Still, firing one’s ministers and sending them to the Russian front are a signal that Harper is concerned about that portfolio and seeking to fix it before the election season really heats up.  Will we see any better performance on Defence and Vets issues in the new year?  I doubt it, as again it would require making choices.  And there is no real need to do that since Harper knows that the hawks have limited choices indeed.

The End of NATO’s War in Afghanistan

By Steve Saideman

I didn’t blog yesterday about the declaration of ISAF’s end because I am still addled by a winter cold, but had some stray tweets that I would like to bring together today.

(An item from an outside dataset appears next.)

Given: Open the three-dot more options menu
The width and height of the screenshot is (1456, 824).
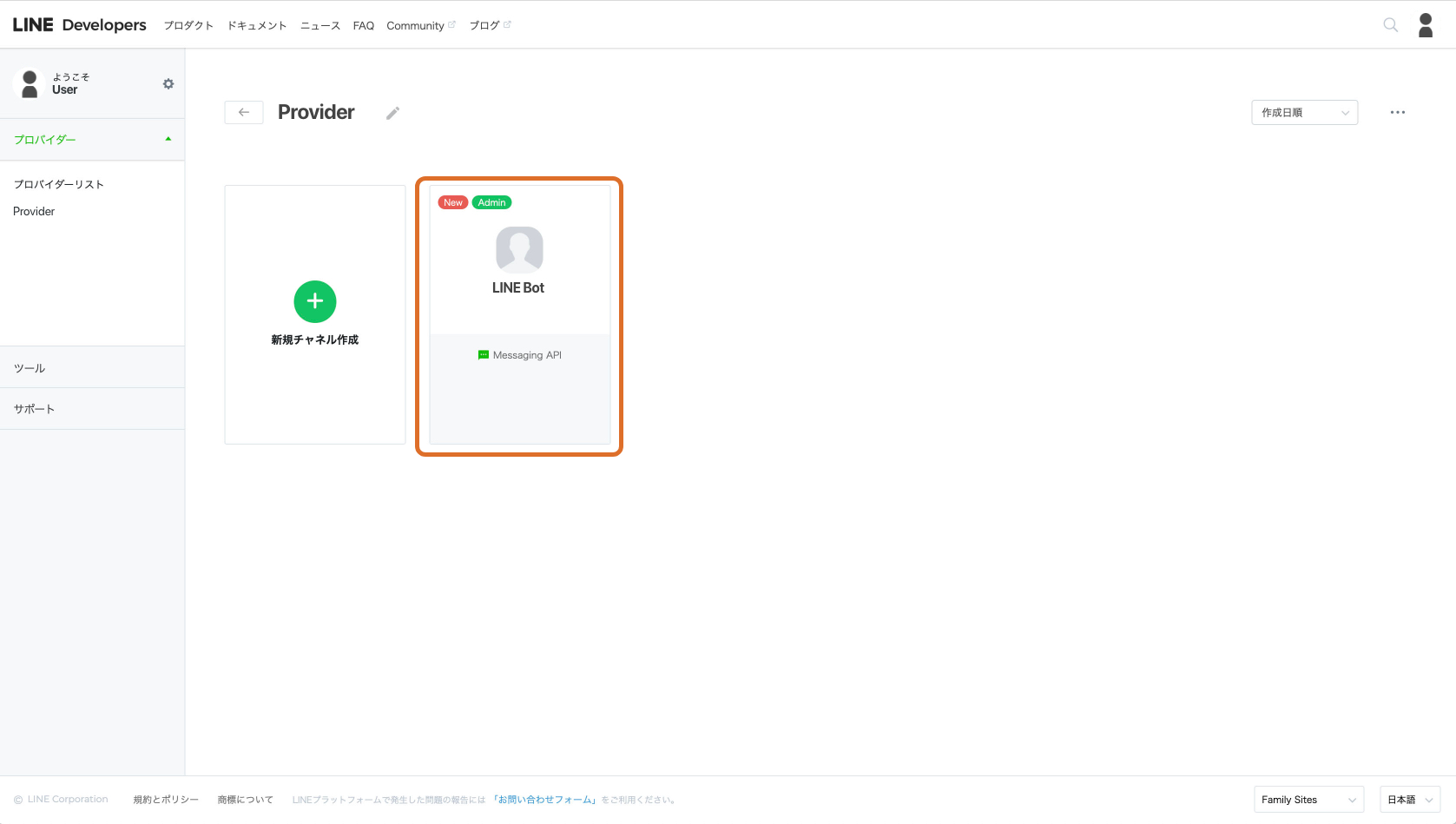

  1. The war, obviously is not over.  It is not even over for the Americans since the US is leaving 11,000 troops in Afghanistan.  While most are doing training and providing logistics, some are Special Operations Forces, and will be allowed to engage in combat.  So, this is might mean the end of US (and other outside) conventional forces engaged in combat in Afghanistan, but it is not the end of combat for the US and other SOF providers.
  2. This is not the first time that a mission has changed rather than ended.  The classic case is Bosnia, which went from the Implementation Force [IFOR] to the Stabilization Force [SFOR] after the first year, so that Bill Clinton’s promise of a one year mission could be bet; and then it went from SFOR to European Force [EUFOR] to keep the promise that NATO went in to Bosnia together and would leave together even if it really meant that the US and Canada were leaving and the Europeans were stuck.  So, yes, missions changing names to give lip service to promises is nothing new.  The moves in Afghanistan this month are very significant indeed, but the desire to meet various promises means overselling the meaning of yesterday.  Resolute Support is NATO’s new name for its continued role here, which is a lousy name, but looks good compared to the American replacement of OEF with OFS (oh for F’s sake?): Operation Freedom’s Sentinel.
  3. Which leads to more overselling.  We have plenty of speeches talking about completing the mission, accomplishing goals, and so on.  Obviously, Afghanistan is not in great shape, with 2014 being a year of many civilian casualties and much bleeding by the Afghan security forces.  It is not clear whether they can keep it up.  But one must say nice stuff as one takes down flags and hands over bases and such.  It may be the case that the Afghan forces can hold the line (as it were).  We don’t know.  For most countries involved, the mission was more about supporting an ally than about accomplishing something in Afghanistan.  For these countries, the mission was mostly a success.
  4. Yesterday is similar to and distinct from the end of the US effort in Iraq in 2011.  We are leaving mid-war with the future very much uncertain, so that is similar.  But the US is not really leaving, as the 11lk left in country will be doing meaningful stuff, unlike the complete departure in Iraq in 2011.  One of the reasons I resist calling the effort in Afghanistan an occupation is that the intervention there, contra to Iraq, had much more support from key parts of the country.  So, the politicians in Afghanistan were actually trying to get their leader to agree to keeping the Americans around for as long as possible, which is very much distinct from Iraq, where it was politically impossible to support a continued American presence.  It is just frustrating that it seems like Afghanistan got the President it needed way late in the game (too early to tell, of course).
  5. Finally, and most self-centeredly, yes, NATO and Afghanistan is still relevant.  Why?  Because I say so.  No, because the dynamics in the book apply to alliance efforts elsewhere and to coalitions everywhere (such as in the skies over Iraq and Syria), not to mention the comparative civil-military relations of advanced democracies are still in play and always will be.